O SGDC atenderá às necessidades do Programa Nacional de Banda Larga, garantindo a chegada da internet a mais de 2 mil municípios do país, que, devido às condições de difícil acesso, não é possível por meio de uma rede de fibra óptica terrestre.
Já a faixa militar permitirá um aumento de dez vezes de potência em relação à atual capacidade de transferência e armazenamento de dados usada pela Defesa no Star One, que é alugado e administrado por uma multinacional mexicana desde 1998, quando satélites estatais brasileiros foram vendidos com a privatização da Embratel.
Desde então, sistemas de informações essenciais ao Brasil passam por controles estrangeiros.
Com o lançamento do SGDC, o Brasil retoma a administração sobre uma infraestrutura própria. O modelo, que pesará mais de 6 toneladas e terá vida útil de 15 anos, será administrado em um centro conjunto da Defesa com a Telebras em Brasília.
“Haverá mecanismos de controle que irão impedir invasões à rede de dados”, garante o diretor da Telebras. As bandas serão protegidas por sistemas de criptografia.

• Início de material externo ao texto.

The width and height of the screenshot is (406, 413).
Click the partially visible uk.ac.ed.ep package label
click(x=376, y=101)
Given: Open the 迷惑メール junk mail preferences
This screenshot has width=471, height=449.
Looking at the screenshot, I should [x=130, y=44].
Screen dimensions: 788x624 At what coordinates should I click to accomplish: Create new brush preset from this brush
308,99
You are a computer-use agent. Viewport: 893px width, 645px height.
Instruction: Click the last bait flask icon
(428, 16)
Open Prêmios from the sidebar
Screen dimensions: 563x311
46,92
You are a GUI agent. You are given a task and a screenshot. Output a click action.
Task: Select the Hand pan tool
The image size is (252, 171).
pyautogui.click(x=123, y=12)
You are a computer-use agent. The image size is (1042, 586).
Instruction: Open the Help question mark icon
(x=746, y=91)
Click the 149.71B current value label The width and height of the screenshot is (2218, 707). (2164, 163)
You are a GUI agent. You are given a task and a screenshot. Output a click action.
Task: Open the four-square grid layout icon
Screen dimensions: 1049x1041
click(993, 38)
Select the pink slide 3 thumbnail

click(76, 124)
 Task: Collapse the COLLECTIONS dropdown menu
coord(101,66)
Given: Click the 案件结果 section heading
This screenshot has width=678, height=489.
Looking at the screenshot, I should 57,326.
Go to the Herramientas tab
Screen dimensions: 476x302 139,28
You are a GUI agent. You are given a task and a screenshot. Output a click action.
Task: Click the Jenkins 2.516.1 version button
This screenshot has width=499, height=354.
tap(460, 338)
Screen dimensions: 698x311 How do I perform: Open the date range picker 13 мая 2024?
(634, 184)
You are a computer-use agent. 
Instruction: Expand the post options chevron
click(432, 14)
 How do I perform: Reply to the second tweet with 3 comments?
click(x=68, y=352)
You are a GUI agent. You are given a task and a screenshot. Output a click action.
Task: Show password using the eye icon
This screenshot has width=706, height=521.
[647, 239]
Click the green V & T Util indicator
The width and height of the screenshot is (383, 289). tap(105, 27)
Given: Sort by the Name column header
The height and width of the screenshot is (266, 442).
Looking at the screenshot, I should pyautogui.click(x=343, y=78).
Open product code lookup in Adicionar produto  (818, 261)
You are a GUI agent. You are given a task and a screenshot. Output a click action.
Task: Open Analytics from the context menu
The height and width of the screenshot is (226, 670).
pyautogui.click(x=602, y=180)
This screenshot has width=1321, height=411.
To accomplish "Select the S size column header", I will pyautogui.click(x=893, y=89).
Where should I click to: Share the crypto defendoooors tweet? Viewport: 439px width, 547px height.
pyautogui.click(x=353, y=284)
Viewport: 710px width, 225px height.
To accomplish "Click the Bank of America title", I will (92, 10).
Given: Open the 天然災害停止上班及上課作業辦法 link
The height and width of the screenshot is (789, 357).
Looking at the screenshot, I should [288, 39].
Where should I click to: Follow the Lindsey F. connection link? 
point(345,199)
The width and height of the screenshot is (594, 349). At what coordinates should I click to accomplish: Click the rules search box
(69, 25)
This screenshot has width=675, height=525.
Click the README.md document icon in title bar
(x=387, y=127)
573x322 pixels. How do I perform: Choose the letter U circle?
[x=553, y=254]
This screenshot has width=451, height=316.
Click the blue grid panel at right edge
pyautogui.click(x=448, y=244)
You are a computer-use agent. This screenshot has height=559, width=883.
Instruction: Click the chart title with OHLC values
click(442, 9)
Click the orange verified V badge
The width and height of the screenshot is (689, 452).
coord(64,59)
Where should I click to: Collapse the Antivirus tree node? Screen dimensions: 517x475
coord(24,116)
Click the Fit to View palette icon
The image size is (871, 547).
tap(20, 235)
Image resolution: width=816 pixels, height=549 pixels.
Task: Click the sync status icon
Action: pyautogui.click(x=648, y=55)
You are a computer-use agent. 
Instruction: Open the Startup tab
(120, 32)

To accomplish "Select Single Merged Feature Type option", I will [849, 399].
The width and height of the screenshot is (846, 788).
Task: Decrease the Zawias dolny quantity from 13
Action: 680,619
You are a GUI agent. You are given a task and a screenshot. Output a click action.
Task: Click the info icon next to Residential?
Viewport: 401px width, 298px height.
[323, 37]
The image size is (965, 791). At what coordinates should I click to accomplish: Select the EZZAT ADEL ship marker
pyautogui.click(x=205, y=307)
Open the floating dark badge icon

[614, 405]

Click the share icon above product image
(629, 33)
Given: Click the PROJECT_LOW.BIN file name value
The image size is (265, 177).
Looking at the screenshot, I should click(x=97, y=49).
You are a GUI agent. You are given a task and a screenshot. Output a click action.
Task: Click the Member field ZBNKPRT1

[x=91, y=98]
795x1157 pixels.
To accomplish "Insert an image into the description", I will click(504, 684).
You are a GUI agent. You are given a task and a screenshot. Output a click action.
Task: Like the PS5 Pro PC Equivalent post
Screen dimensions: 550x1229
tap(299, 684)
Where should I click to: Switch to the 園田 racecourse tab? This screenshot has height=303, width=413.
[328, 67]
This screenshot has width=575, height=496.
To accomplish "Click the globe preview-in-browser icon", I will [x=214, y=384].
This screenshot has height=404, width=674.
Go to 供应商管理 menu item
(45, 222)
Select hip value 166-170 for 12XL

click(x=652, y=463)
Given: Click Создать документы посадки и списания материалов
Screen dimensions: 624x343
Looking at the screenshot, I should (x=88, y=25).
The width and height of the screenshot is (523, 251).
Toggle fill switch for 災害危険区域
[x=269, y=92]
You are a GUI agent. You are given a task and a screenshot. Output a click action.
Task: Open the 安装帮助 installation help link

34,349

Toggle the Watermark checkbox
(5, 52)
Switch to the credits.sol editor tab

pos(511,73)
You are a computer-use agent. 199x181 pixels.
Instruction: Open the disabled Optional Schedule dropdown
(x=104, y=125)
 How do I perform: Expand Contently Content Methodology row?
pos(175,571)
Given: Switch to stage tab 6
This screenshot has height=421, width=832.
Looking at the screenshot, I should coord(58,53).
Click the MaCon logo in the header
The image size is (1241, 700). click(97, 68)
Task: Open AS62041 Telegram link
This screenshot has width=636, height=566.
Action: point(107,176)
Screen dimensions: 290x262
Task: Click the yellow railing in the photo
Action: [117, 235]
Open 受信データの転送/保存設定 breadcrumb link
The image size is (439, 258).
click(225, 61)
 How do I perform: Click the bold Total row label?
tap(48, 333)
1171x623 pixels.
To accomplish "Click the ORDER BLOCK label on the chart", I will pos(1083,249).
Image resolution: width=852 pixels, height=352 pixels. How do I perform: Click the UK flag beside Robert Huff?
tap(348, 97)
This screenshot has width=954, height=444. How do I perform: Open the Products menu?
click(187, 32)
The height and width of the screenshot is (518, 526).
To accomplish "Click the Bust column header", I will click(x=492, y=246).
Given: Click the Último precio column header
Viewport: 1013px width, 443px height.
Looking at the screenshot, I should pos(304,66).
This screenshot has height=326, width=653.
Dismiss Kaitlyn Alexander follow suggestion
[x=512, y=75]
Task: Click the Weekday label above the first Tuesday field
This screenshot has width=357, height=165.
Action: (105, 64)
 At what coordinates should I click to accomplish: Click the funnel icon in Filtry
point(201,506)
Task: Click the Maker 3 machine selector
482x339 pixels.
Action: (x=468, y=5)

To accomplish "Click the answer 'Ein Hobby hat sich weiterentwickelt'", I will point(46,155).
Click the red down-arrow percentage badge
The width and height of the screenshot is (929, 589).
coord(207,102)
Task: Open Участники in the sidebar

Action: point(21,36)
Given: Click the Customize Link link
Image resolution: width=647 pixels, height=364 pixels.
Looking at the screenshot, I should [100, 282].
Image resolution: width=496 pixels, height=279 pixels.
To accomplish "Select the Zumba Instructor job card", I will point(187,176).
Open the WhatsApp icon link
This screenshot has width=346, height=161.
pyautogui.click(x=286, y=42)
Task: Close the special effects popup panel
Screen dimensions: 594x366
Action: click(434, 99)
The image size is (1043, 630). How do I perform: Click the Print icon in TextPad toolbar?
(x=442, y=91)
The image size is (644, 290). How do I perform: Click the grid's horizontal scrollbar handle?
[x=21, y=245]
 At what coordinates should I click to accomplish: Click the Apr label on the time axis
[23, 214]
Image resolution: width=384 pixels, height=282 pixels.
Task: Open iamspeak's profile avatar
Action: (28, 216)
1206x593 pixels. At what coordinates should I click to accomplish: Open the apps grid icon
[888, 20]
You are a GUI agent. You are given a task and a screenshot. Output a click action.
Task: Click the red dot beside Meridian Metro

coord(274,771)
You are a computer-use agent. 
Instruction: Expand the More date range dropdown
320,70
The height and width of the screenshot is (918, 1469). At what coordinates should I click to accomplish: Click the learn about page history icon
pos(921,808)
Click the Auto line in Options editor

O contrato com a Thales Alenia Space prevê, segundo a Telebras, diversos temas que a indústria brasileira deseja aperfeiçoar para que possa produzir autonomamente partes do satélite na próxima década, como painéis solares, baterias, softwares, sistemas de controle e a parte mecânica.
“O programa tem uma lista enorme de temas específicos que serão tratados em um contrato separado para garantir a transferência de tecnologia. Estamos avaliando com diversos órgãos as pessoas que serão qualificadas e que podem contribuir com os projetos futuros. Neste período de dois anos, várias equipes de 100, 150 profissionais podem ser capacitados”, afirma ele.
“Está tudo sendo tratado ainda com muito cuidado e cautela, pois envolve escolher as empresas que poderão participar dos projetos futuros”, explica.
O diretor de desenvolvimento de negócios da Thales Alenia Space no Brasil, Sergio Bertolino, disse ao G1 que a empresa não quer “simplesmente transferir o conhecimento para produção de pequenos elementos, mas sim o conhecimento para o cérebro do satélite, para que a comunidade espacial brasileira, aos poucos, tenha autonomia para fazer o seu próprio satélite”. Conforme Nascimento Neto, este é um dos tópicos do contrato.
“Isso faz parte do plano de transferência de tecnologia, que o cérebro do satélite, os softwares de dados, sejam produzidos aqui no futuro. Mas isso demandará, no mínimo mais três anos após o lançamento deste (2016). Vai depender da capacidade da indústria brasileira absorver a tecnologia”, diz.